Star Trek: The Motion Picture

Star Trek: The Motion Picture. And so it begins. I’m not sure if I want to watch all of the Star Trek movies, but at least the first few and the most recent one. Spoiler: there are no dramatic gun battles or explosions at the climax. This is mostly brainy. I thought the 10-minute interlude with Starship Enterprise flyby porn was a nice touch. I miss the days when they’d build big crazy sets instead of using CGI. The soundtrack here has a case of Last of the Mohicans-itis: when in doubt, play the rousing main theme. I didn’t remember that I’d seen this one until the last scene, which I take as a good sign. Nice twist.

It’s an odd feature about the way human beings work that there are many things that we’re interested in that we don’t know if it’s acceptable to be interested in them. […] I think that’s the role of many, many art forms–to legitimate certain questions and certain sensitivities.

Alain de Botton in Philosophy Bites. This reminds me of some of Tyler Cowen’s arguments in The Age of the Infovore:

Sociological approaches to cultural taste often imply that taste differences are contrived, artificial, or reflect wasteful status-seeking. The result is that we appreciate taste differences less than we might and we become less curious. Neurological approaches imply that different individuals perceive different cultural mysteries and beauties. You can’t always cross the gap to understand the other person’s point of view, but at the very least you know something is there worth pursuing.

It was only later that I realized the value of being bored was actually pretty high. Being bored is a kind of diagnostic for the gap between what you might be interested in and your current environment.

Clay Shirky. (via merlin) Reminds me of Scott Adams in the WSJ last August:

I’ve noticed that my best ideas always bubble up when the outside world fails in its primary job of frightening, wounding or entertaining me.

Filed under boredom.

All you had to do was look at each of your players and ask yourself: What story does this guy wish someone would tell him about himself? And then you told the guy that story. You told it with a hint of doom. You included his flaws. You emphasized the obstacles that could prevent him from succeeding. That was what made the story epic: the player, the hero, had to suffer mightily en route to his final triumph. Schwartz knew that people loved to suffer, as long as the suffering made sense. Everybody suffered. The key was to choose the form of your suffering. Most people couldn’t do this alone; they needed a coach. A good coach made you suffer in a way that suited you.

Chad Harbach, The Art of Fielding (via Austin Kleon)

How Do You Make Life-Changing Decisions? | RyanHoliday.net

Books. Books. Books. People have been doing [whatever it is your deciding about] for a while now. They’ve been moving West, leaving school, investing their savings, getting dumped or filing for divorce, starting businesses, quitting their jobs, fighting, dying and fucking for thousands of years. This is all written down, often in the first person. Read it. Stop pretending you’re breaking new ground.

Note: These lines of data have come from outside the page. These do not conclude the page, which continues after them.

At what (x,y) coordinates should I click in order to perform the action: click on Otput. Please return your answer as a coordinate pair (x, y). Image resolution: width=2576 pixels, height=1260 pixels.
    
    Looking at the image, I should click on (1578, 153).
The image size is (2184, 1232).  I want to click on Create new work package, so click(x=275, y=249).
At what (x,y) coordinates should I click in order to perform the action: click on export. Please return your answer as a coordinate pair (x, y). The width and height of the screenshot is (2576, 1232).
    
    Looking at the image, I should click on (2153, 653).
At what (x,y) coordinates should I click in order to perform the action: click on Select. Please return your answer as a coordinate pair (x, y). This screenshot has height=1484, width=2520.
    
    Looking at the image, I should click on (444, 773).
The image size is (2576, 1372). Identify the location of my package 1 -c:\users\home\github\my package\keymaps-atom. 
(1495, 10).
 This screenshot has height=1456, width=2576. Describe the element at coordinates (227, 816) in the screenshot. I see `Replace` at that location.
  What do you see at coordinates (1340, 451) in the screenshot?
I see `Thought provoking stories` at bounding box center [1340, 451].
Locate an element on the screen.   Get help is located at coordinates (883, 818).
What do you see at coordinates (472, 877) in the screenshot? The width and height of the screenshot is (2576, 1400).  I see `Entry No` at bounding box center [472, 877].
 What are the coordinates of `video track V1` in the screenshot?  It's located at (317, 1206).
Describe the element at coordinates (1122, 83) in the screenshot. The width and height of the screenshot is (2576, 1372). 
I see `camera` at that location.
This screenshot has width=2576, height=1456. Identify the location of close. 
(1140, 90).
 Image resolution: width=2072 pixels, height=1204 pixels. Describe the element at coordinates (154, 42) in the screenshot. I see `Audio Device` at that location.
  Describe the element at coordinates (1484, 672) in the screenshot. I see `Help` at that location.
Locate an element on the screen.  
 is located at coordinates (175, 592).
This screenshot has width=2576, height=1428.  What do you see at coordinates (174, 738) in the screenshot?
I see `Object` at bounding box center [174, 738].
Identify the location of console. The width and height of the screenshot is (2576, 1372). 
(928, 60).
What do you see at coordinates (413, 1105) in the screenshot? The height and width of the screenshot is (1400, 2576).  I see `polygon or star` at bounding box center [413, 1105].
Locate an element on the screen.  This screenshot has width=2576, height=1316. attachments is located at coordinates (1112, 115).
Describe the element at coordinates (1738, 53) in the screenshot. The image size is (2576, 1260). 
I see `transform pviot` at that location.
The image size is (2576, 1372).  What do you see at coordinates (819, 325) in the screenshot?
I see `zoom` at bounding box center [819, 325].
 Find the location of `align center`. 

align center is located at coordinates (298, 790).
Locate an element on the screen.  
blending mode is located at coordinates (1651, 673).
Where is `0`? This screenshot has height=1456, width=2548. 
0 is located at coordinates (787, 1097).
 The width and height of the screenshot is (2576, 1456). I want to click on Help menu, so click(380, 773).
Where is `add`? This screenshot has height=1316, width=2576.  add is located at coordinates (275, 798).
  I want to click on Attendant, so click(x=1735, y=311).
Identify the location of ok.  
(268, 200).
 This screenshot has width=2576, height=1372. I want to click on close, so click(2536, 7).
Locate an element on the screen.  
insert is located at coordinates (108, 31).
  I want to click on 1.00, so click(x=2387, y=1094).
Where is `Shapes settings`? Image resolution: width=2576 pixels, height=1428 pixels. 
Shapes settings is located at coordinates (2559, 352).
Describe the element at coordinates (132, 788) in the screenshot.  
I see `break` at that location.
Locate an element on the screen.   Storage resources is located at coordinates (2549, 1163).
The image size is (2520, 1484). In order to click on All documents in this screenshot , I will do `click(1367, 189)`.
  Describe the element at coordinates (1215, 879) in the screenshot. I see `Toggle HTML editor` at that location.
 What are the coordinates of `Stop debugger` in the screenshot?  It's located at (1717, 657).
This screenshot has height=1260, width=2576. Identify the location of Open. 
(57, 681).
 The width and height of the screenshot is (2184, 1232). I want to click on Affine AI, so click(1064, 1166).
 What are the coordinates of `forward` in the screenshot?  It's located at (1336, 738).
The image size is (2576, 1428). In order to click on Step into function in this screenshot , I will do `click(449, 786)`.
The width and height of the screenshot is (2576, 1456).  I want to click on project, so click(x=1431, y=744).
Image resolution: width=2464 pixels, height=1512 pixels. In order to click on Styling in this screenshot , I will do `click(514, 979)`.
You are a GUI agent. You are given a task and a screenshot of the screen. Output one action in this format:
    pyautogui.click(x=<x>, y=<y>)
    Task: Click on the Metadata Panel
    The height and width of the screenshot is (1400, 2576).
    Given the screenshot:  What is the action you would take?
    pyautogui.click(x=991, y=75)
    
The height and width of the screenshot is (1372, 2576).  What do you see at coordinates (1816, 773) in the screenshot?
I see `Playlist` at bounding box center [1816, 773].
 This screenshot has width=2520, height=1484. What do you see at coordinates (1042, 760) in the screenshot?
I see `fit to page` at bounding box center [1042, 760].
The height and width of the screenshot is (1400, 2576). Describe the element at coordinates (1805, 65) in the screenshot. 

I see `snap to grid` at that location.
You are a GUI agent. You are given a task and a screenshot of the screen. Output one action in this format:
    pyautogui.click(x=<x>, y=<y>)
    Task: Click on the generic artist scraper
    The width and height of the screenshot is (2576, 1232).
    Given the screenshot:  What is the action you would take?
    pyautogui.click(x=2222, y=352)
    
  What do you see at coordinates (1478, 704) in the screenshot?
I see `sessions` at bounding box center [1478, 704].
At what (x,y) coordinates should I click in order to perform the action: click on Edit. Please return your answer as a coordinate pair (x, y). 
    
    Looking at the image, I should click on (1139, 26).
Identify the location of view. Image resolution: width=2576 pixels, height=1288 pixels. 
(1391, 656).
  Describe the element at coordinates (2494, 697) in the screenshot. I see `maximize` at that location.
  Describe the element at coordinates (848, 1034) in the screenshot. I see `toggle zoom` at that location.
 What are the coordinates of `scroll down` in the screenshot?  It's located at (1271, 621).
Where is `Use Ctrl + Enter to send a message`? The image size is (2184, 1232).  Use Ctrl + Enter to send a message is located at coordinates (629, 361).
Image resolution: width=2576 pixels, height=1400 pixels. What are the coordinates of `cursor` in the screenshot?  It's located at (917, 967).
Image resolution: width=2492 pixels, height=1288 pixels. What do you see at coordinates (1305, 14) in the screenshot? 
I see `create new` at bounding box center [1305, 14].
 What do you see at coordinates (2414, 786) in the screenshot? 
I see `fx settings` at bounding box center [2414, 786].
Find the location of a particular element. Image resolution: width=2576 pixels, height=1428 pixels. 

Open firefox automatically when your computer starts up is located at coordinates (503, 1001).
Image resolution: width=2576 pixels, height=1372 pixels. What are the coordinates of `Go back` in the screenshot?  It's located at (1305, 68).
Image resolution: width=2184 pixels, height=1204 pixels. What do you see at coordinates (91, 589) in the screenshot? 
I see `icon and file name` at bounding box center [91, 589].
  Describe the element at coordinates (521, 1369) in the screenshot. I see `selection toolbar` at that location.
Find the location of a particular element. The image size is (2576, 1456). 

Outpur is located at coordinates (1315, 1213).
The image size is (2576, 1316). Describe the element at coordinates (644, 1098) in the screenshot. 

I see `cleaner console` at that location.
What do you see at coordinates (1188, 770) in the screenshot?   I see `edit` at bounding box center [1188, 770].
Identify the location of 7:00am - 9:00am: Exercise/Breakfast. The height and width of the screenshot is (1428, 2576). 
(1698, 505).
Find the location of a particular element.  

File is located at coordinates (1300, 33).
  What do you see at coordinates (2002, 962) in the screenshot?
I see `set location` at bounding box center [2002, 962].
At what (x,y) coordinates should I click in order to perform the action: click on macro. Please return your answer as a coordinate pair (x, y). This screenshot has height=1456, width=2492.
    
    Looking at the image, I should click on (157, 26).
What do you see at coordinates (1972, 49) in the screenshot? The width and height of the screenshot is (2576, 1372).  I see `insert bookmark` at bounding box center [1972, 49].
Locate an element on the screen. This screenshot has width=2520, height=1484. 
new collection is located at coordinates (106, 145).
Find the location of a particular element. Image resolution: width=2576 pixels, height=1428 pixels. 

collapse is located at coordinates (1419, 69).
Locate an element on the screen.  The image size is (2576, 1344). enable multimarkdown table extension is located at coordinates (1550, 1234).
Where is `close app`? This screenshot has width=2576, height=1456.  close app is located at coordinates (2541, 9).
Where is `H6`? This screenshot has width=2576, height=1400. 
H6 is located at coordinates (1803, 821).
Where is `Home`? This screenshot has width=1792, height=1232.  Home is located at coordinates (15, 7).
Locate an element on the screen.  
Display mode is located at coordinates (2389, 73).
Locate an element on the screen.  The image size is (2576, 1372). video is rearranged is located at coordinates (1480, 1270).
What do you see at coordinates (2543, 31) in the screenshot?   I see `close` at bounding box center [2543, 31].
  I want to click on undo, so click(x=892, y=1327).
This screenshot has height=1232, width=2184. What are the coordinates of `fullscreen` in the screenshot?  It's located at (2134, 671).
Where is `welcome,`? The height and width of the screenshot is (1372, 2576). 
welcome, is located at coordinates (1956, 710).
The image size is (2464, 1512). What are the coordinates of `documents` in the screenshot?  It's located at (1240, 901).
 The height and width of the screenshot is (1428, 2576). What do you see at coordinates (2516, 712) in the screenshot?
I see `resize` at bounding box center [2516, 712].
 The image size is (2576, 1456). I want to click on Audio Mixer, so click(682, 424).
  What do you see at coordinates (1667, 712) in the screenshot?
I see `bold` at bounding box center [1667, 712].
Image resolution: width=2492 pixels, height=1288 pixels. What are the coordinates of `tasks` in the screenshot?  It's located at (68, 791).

How Do You Make Life-Changing Decisions? | RyanHoliday.net

13 Assassins

十三人の刺客 (13 Assassins). One important thing others movies can learn from this one: the diplomatic boardroom plotting in the first part of the film is perfectly balanced with an absurd(ly fun) bloodbath at the end of the movie. I’m pretty sure there was some Japanese cultural nuance here that I just didn’t get, but I still dig it. Great directing and great acting. Also, be ye warned, there is one scene early in the movie that I just can’t unsee.

God with magnificent irony / gives me at once both books and night.